Ce bon vivant à l’embonpoint rassurant, grand séducteur, humaniste et amoureux des livres, a bâti son charisme sur son aisance à rester proche des gens et se décrivait comme un homme “affectif, spontané et chaleureux”.
Se définissant comme agnostique, ce fils d’un curé défroqué disait croire “en l’humanité et son perfectionnement” et se sentait lui-même porté par “une grande envie de vivre et une immense curiosité”.
Homme de convictions, Mario Soares, né le 7 décembre 1924 à Lisbonne, a 18 ans quand, étudiant en philosophie et en droit, il s’engage dans le combat contre la dictature d’Antonio de Oliveira Salazar.
Diplômé en 1957, le jeune avocat défend de nombreux opposants à “l’Etat nouveau” (1933-1974), ce qui lui vaut près de trois ans d’emprisonnement. Arrêté par la police politique une douzaine de fois, il est déporté dans la colonie africaine de Sao Tomé-et-Principe en 1968, puis condamné à l’exil deux ans plus tard.
– Décolonisateur –
Il s’installe alors en France, où il enseigne dans plusieurs facultés, et participe en 1973 à la création en Allemagne du Parti socialiste portugais, dont il sera le premier secrétaire général.

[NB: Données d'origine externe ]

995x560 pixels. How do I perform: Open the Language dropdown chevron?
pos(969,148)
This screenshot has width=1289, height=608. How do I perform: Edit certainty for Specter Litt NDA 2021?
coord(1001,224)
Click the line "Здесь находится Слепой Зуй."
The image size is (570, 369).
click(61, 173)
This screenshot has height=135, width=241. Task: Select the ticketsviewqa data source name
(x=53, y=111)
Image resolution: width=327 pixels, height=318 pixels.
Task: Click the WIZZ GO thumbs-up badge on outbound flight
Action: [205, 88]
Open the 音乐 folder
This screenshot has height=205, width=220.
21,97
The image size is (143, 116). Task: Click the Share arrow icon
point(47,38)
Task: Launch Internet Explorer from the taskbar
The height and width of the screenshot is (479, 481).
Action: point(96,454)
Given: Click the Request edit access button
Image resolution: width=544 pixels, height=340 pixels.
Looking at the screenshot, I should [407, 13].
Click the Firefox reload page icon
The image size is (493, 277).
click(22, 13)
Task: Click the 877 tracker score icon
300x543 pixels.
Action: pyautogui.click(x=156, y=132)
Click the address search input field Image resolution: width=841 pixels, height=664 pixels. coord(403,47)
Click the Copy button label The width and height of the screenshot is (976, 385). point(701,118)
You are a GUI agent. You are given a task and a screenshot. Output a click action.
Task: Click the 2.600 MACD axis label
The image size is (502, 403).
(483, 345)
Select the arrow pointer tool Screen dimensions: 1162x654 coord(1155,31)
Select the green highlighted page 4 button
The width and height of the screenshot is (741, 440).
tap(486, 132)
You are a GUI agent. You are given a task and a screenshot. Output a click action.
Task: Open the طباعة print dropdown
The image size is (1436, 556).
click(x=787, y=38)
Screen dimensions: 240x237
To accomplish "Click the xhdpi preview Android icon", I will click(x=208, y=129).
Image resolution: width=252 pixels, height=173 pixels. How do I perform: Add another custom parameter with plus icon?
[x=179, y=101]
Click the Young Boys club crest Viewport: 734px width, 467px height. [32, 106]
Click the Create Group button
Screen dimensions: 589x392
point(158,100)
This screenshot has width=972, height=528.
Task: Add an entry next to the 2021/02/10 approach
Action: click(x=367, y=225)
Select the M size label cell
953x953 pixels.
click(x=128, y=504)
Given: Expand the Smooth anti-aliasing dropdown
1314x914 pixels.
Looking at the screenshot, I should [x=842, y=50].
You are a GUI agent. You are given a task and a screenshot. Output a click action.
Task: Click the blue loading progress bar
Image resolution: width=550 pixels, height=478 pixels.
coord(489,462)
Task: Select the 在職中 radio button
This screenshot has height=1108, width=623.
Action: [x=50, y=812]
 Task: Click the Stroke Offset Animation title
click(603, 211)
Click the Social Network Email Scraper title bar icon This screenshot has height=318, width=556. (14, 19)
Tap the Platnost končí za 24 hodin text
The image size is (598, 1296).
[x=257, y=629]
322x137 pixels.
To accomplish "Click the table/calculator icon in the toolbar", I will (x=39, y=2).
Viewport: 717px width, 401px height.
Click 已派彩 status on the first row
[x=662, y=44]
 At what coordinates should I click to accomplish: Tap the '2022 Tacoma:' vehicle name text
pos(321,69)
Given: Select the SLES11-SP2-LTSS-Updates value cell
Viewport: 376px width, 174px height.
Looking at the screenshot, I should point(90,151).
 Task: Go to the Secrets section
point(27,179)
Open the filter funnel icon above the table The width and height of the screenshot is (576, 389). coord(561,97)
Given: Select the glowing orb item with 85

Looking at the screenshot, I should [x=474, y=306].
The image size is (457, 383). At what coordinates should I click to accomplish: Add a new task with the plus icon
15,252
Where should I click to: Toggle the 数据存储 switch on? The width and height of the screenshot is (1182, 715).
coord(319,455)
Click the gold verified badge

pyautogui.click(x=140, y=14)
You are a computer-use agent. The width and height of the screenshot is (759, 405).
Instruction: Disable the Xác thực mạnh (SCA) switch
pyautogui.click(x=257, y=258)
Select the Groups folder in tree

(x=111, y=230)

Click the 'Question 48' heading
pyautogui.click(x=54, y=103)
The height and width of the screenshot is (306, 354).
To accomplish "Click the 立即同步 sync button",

Quand survient l’insurrection militaire du 25 avril 1974 et la “Révolution des oeillets”, qui met fin à la dictature et à la guerre coloniale, Mario Soares prend le premier train pour Lisbonne où il est acclamé en héros.
Au sein du gouvernement provisoire de la junte militaire, il se charge d’organiser l’indépendance des colonies et s’oppose aux tentatives de militaires proches du Parti communiste de prendre le pouvoir.
Vainqueur des premières élections législatives, M. Soares est nommé chef du gouvernement en 1976.
Démissionnaire en 1978, il redevient Premier ministre en 1983 et applique une politique de rigueur préconisée par le Fonds monétaire international (FMI), qui ouvre la voie à l’adhésion du pays à l’Union européenne en 1986.
Mario Soares est élu président de la République dès l’année suivante pour un premier mandat de cinq ans, puis réélu triomphalement en 1991.
– Pourfendeur de l’austérité –
Ce revers cinglant est particulièrement dur pour le vieux lion, arrivé en troisième position derrière son ancien compagnon de route Manuel Alegre, dirigeant historique du PS qui se présentait comme indépendant.
Vexé, Mario Soares se retire quelques mois de la vie publique, mais sort rapidement de son silence pour intervenir régulièrement dans les médias.
Quand son pays est frappé de plein fouet par la crise de la dette au printemps 2011, il dénonce l’absence de solidarité des grands pays européens qui, selon lui, “ont oublié le projet des pères fondateurs” pour se laisser guider par un “capitalisme sauvage”.
Avec son aura de sénateur, il devient l’un des plus audibles pourfendeurs de la politique d’austérité budgétaire mise en oeuvre par le précédent gouvernement de centre droit, sous la tutelle de l’Union européenne et du FMI.
A un peu plus de 90 ans, il consacre ses dernières interventions à la défense de l’ex-Premier ministre socialiste José Socrates, mis en examen dans une affaire de corruption.
Après le décès en juillet 2015 de son épouse et mère de ses deux enfants, la comédienne Maria Barroso, sa santé s’est détériorée et ses apparitions publiques se faisaient plus rares.